- **Written instruction**:
Please rewrite the lines of the material from the one containing "www.albatroslignano.it (832, 1453)" through the one containing "High Quality Advance", both included, as a numbered list, leaving out any blank lines.
________________
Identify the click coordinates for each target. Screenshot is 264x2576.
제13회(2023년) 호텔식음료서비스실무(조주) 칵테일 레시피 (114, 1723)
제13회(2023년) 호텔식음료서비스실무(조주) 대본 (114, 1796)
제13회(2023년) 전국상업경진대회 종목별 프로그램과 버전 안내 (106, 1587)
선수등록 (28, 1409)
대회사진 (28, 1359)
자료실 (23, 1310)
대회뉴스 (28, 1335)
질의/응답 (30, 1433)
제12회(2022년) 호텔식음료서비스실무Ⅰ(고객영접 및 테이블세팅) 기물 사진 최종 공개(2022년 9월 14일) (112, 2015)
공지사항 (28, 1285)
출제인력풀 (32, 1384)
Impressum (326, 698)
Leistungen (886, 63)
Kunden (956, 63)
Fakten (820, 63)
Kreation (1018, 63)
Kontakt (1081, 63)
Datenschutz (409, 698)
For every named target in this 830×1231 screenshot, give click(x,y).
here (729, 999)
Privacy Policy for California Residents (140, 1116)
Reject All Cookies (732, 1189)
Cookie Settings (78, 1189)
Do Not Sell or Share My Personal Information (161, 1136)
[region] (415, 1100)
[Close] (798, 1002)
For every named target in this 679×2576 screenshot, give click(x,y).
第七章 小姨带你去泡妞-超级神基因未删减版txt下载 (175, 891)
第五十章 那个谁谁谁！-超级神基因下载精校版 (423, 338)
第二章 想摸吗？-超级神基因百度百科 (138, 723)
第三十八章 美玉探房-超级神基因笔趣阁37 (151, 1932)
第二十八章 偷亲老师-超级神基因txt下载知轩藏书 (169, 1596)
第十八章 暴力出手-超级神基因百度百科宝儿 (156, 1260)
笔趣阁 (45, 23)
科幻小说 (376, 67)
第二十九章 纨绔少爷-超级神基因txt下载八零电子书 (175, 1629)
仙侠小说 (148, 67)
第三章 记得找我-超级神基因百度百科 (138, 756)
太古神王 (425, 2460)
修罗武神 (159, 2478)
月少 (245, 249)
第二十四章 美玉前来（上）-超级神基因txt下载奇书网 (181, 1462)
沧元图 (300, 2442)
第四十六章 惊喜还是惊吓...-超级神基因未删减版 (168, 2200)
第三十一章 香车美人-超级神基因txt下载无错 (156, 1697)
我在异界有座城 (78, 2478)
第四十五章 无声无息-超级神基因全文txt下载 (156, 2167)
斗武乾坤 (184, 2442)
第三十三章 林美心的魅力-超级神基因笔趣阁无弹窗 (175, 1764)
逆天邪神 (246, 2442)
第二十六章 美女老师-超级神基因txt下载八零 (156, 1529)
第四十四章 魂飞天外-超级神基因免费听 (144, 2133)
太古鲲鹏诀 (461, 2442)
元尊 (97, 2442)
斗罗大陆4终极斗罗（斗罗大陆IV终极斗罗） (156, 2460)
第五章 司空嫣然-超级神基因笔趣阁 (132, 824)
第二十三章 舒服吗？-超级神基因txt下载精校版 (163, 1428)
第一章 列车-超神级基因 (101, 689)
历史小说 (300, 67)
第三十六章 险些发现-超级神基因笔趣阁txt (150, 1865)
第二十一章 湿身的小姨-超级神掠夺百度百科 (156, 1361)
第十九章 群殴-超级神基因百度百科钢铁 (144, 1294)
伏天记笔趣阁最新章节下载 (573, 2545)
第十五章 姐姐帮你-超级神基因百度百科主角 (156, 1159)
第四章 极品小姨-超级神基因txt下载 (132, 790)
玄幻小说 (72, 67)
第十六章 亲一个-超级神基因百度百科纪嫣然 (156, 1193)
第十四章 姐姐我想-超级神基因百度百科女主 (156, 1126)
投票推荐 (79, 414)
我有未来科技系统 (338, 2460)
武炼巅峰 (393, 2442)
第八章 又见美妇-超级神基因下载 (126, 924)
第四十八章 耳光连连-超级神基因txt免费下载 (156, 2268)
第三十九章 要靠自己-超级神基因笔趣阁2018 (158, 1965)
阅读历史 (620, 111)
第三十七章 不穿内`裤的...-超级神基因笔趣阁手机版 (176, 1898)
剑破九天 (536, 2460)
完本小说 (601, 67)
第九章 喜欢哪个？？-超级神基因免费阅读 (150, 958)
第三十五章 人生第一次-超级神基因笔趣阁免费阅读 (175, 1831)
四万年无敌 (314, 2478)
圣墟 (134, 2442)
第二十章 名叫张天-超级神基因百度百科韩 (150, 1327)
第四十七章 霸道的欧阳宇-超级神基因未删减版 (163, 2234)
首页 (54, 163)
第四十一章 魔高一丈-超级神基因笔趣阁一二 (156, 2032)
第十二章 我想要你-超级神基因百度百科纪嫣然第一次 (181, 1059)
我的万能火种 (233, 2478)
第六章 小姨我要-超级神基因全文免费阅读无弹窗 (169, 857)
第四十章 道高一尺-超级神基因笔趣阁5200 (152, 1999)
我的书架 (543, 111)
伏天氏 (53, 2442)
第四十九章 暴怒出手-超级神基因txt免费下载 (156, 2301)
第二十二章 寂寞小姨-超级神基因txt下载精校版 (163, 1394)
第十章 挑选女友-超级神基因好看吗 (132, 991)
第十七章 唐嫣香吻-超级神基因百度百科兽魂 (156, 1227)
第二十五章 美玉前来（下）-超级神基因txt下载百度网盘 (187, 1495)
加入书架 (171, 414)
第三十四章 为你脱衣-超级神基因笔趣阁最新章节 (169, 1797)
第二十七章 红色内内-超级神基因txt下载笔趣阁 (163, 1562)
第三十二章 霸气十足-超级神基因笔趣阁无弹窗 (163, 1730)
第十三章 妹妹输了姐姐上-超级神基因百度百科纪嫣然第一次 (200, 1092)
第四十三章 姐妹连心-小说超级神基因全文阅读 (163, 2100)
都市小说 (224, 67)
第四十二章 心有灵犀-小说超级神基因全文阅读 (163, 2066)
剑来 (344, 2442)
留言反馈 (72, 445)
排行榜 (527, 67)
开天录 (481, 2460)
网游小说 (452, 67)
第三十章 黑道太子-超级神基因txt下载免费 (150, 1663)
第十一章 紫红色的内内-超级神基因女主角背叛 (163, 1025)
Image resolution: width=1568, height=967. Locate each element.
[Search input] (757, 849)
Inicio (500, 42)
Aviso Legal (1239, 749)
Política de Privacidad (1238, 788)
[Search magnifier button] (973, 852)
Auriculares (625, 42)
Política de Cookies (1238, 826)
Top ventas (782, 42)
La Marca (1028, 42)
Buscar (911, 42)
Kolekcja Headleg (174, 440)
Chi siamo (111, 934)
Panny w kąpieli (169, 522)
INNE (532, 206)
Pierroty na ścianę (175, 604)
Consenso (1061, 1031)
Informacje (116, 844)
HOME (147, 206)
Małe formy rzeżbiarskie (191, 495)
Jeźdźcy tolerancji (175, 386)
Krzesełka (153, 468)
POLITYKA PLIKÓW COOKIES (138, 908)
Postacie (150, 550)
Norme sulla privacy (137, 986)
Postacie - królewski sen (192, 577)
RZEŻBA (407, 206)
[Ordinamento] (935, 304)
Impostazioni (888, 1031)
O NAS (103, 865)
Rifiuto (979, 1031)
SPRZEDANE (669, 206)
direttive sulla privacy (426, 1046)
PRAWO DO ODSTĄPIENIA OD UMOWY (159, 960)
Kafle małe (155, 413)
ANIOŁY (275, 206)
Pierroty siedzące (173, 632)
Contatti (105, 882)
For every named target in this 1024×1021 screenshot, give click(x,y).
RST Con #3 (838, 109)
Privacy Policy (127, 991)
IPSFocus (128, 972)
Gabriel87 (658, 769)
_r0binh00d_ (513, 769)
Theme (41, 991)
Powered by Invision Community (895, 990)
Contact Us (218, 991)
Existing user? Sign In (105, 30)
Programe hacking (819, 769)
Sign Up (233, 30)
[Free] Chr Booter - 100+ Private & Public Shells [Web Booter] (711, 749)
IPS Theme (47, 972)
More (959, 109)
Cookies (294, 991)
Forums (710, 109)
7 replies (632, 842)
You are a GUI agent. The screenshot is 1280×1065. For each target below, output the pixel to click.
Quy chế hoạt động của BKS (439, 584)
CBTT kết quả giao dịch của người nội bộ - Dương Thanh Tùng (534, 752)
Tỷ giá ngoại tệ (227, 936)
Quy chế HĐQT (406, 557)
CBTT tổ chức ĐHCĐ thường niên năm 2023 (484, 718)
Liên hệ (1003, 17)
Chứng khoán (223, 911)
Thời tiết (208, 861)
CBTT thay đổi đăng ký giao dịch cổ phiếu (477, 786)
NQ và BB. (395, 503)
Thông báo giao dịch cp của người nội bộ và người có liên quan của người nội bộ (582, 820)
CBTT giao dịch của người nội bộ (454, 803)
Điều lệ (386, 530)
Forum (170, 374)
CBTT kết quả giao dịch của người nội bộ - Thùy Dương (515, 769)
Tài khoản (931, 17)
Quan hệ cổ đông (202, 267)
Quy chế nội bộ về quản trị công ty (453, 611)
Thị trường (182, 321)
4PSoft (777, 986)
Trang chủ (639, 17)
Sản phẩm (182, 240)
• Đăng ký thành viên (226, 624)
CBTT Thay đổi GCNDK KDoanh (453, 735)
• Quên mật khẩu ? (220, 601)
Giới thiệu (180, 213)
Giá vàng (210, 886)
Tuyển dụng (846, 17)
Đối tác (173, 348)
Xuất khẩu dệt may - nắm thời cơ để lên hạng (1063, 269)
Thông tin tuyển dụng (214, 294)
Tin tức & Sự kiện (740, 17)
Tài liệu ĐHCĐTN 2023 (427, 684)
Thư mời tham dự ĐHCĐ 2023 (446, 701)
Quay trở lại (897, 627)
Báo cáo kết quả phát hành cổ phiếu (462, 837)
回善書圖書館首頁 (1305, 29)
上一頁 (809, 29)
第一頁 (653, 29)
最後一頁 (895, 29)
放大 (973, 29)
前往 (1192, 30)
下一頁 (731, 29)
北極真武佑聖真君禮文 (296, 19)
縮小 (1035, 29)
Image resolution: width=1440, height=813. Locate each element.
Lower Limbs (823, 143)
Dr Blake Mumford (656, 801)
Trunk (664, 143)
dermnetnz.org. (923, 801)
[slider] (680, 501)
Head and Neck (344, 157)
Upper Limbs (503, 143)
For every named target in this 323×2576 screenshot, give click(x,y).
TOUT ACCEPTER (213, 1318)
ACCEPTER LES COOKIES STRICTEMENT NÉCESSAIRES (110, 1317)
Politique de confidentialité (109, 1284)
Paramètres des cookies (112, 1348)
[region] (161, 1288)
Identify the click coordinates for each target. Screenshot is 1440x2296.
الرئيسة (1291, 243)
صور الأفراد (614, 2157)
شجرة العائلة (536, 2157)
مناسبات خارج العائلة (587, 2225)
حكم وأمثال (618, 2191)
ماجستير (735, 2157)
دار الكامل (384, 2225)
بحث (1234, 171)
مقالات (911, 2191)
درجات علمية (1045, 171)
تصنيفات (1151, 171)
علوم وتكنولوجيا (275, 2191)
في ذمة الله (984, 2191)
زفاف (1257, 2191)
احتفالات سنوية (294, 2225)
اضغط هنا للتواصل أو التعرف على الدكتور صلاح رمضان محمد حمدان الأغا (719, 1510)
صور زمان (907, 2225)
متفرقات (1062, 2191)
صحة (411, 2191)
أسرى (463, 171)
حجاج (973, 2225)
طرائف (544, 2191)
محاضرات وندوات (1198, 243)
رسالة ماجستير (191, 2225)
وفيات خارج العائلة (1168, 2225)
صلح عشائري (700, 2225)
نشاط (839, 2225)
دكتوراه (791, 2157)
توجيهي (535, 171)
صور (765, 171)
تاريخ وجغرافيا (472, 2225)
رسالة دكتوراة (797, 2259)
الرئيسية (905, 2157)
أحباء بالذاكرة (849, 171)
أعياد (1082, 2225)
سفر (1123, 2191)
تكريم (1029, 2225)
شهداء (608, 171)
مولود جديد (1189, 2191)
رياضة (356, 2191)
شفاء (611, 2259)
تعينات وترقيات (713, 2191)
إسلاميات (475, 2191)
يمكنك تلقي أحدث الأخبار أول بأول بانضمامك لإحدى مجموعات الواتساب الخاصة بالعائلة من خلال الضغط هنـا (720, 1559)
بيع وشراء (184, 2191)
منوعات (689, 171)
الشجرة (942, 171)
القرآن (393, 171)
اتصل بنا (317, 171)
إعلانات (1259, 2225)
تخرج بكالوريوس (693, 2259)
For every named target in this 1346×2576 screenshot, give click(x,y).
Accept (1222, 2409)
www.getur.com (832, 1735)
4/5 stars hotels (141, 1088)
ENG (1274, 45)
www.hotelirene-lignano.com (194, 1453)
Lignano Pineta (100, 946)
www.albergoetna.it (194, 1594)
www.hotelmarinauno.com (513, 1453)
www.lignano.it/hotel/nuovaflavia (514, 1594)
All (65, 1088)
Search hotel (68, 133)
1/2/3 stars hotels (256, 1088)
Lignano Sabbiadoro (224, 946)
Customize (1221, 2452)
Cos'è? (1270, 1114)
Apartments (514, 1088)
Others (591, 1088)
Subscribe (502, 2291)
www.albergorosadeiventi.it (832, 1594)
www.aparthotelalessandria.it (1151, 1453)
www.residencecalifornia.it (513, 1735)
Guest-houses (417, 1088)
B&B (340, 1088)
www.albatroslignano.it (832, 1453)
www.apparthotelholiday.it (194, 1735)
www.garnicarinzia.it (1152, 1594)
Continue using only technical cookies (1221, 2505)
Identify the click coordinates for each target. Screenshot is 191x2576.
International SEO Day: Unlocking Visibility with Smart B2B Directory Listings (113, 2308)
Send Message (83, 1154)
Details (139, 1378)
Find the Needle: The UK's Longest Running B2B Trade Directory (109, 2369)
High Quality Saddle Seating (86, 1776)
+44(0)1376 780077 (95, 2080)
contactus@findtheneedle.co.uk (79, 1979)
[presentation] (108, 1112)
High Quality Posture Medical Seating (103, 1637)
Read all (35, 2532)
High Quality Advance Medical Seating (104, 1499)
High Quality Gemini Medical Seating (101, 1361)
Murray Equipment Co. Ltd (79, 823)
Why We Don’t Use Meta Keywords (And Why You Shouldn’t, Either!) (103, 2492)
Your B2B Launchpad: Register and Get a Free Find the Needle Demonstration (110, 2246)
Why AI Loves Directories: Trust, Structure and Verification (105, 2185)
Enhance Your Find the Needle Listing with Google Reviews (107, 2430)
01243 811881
________________
- **Final answer**:
1. www.albatroslignano.it (832, 1453)
2. www.apparthotelholiday.it (194, 1735)
3. www.garnicarinzia.it (1152, 1594)
4. Continue using only technical cookies (1221, 2505)
5. Identify the click coordinates for each target. Screenshot is 191x2576.
6. International SEO Day: Unlocking Visibility with Smart B2B Directory Listings (113, 2308)
7. Send Message (83, 1154)
8. Details (139, 1378)
9. Find the Needle: The UK's Longest Running B2B Trade Directory (109, 2369)
10. High Quality Saddle Seating (86, 1776)
11. +44(0)1376 780077 (95, 2080)
12. contactus@findtheneedle.co.uk (79, 1979)
13. [presentation] (108, 1112)
14. High Quality Posture Medical Seating (103, 1637)
15. Read all (35, 2532)
16. High Quality Advance Medical Seating (104, 1499)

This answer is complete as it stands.